#### [DIRECTIONS]
Please transcribe every line of the listing below without changing anything.

(Word and element locating data)

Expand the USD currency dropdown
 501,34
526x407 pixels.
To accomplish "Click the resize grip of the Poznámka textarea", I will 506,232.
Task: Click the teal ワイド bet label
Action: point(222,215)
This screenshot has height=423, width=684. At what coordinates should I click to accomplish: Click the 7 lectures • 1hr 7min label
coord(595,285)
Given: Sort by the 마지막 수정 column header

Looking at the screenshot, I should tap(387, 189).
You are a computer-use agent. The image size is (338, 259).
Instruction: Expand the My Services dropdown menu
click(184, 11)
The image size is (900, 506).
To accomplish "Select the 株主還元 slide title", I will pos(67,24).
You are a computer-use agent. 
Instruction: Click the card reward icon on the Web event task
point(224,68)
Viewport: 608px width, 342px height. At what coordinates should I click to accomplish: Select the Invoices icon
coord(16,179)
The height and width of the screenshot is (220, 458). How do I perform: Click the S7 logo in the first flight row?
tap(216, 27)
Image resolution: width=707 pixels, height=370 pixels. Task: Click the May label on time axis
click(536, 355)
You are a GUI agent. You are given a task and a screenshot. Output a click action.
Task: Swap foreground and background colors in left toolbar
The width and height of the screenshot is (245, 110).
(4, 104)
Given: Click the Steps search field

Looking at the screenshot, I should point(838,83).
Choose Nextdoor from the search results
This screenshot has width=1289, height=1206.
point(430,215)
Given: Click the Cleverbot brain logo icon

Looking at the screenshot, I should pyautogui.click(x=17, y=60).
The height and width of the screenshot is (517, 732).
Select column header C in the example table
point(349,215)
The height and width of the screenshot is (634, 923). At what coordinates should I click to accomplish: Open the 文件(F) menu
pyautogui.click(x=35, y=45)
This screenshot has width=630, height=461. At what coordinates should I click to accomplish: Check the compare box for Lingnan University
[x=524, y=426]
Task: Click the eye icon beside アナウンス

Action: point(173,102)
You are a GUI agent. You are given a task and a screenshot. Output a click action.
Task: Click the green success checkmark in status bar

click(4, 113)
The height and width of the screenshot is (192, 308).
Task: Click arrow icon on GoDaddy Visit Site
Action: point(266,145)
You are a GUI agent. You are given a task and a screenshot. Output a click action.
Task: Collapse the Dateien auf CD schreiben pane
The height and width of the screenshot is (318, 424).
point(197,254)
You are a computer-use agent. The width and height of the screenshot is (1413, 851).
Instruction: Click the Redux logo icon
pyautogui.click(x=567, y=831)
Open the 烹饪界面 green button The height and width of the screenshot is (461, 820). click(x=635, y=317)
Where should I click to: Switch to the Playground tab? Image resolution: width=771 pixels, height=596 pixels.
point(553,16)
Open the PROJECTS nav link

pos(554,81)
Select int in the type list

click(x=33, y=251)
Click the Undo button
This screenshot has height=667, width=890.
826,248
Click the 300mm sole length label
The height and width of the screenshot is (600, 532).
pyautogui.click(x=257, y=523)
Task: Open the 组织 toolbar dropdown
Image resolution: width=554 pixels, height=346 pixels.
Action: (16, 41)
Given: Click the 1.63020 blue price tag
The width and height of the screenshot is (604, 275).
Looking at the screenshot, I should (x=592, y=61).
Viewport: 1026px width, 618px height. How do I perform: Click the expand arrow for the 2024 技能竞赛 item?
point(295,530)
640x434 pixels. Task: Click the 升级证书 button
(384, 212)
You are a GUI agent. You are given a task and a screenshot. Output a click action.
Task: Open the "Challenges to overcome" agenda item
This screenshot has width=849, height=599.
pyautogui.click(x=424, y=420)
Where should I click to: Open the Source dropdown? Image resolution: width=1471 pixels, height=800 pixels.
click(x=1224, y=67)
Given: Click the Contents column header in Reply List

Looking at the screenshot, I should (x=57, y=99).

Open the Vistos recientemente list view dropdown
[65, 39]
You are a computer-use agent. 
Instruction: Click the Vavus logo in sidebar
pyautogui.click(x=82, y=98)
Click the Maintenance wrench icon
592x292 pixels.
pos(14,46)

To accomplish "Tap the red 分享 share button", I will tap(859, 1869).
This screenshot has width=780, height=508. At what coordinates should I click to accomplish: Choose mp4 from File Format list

#### [WRITTEN REPLY]
Expand the USD currency dropdown
 501,34
526x407 pixels.
To accomplish "Click the resize grip of the Poznámka textarea", I will 506,232.
Task: Click the teal ワイド bet label
Action: point(222,215)
This screenshot has height=423, width=684. At what coordinates should I click to accomplish: Click the 7 lectures • 1hr 7min label
coord(595,285)
Given: Sort by the 마지막 수정 column header

Looking at the screenshot, I should tap(387, 189).
You are a computer-use agent. The image size is (338, 259).
Instruction: Expand the My Services dropdown menu
click(184, 11)
The image size is (900, 506).
To accomplish "Select the 株主還元 slide title", I will pos(67,24).
You are a computer-use agent. 
Instruction: Click the card reward icon on the Web event task
point(224,68)
Viewport: 608px width, 342px height. At what coordinates should I click to accomplish: Select the Invoices icon
coord(16,179)
The height and width of the screenshot is (220, 458). How do I perform: Click the S7 logo in the first flight row?
tap(216, 27)
Image resolution: width=707 pixels, height=370 pixels. Task: Click the May label on time axis
click(536, 355)
You are a GUI agent. You are given a task and a screenshot. Output a click action.
Task: Swap foreground and background colors in left toolbar
The width and height of the screenshot is (245, 110).
(4, 104)
Given: Click the Steps search field

Looking at the screenshot, I should point(838,83).
Choose Nextdoor from the search results
This screenshot has width=1289, height=1206.
point(430,215)
Given: Click the Cleverbot brain logo icon

Looking at the screenshot, I should pyautogui.click(x=17, y=60).
The height and width of the screenshot is (517, 732).
Select column header C in the example table
point(349,215)
The height and width of the screenshot is (634, 923). At what coordinates should I click to accomplish: Open the 文件(F) menu
pyautogui.click(x=35, y=45)
This screenshot has width=630, height=461. At what coordinates should I click to accomplish: Check the compare box for Lingnan University
[x=524, y=426]
Task: Click the eye icon beside アナウンス

Action: point(173,102)
You are a GUI agent. You are given a task and a screenshot. Output a click action.
Task: Click the green success checkmark in status bar

click(4, 113)
The height and width of the screenshot is (192, 308).
Task: Click arrow icon on GoDaddy Visit Site
Action: point(266,145)
You are a GUI agent. You are given a task and a screenshot. Output a click action.
Task: Collapse the Dateien auf CD schreiben pane
The height and width of the screenshot is (318, 424).
point(197,254)
You are a computer-use agent. The width and height of the screenshot is (1413, 851).
Instruction: Click the Redux logo icon
pyautogui.click(x=567, y=831)
Open the 烹饪界面 green button The height and width of the screenshot is (461, 820). click(x=635, y=317)
Where should I click to: Switch to the Playground tab? Image resolution: width=771 pixels, height=596 pixels.
point(553,16)
Open the PROJECTS nav link

pos(554,81)
Select int in the type list

click(x=33, y=251)
Click the Undo button
This screenshot has height=667, width=890.
826,248
Click the 300mm sole length label
The height and width of the screenshot is (600, 532).
pyautogui.click(x=257, y=523)
Task: Open the 组织 toolbar dropdown
Image resolution: width=554 pixels, height=346 pixels.
Action: (16, 41)
Given: Click the 1.63020 blue price tag
The width and height of the screenshot is (604, 275).
Looking at the screenshot, I should (x=592, y=61).
Viewport: 1026px width, 618px height. How do I perform: Click the expand arrow for the 2024 技能竞赛 item?
point(295,530)
640x434 pixels. Task: Click the 升级证书 button
(384, 212)
You are a GUI agent. You are given a task and a screenshot. Output a click action.
Task: Open the "Challenges to overcome" agenda item
This screenshot has width=849, height=599.
pyautogui.click(x=424, y=420)
Where should I click to: Open the Source dropdown? Image resolution: width=1471 pixels, height=800 pixels.
click(x=1224, y=67)
Given: Click the Contents column header in Reply List

Looking at the screenshot, I should (x=57, y=99).

Open the Vistos recientemente list view dropdown
[65, 39]
You are a computer-use agent. 
Instruction: Click the Vavus logo in sidebar
pyautogui.click(x=82, y=98)
Click the Maintenance wrench icon
592x292 pixels.
pos(14,46)

To accomplish "Tap the red 分享 share button", I will tap(859, 1869).
This screenshot has width=780, height=508. At what coordinates should I click to accomplish: Choose mp4 from File Format list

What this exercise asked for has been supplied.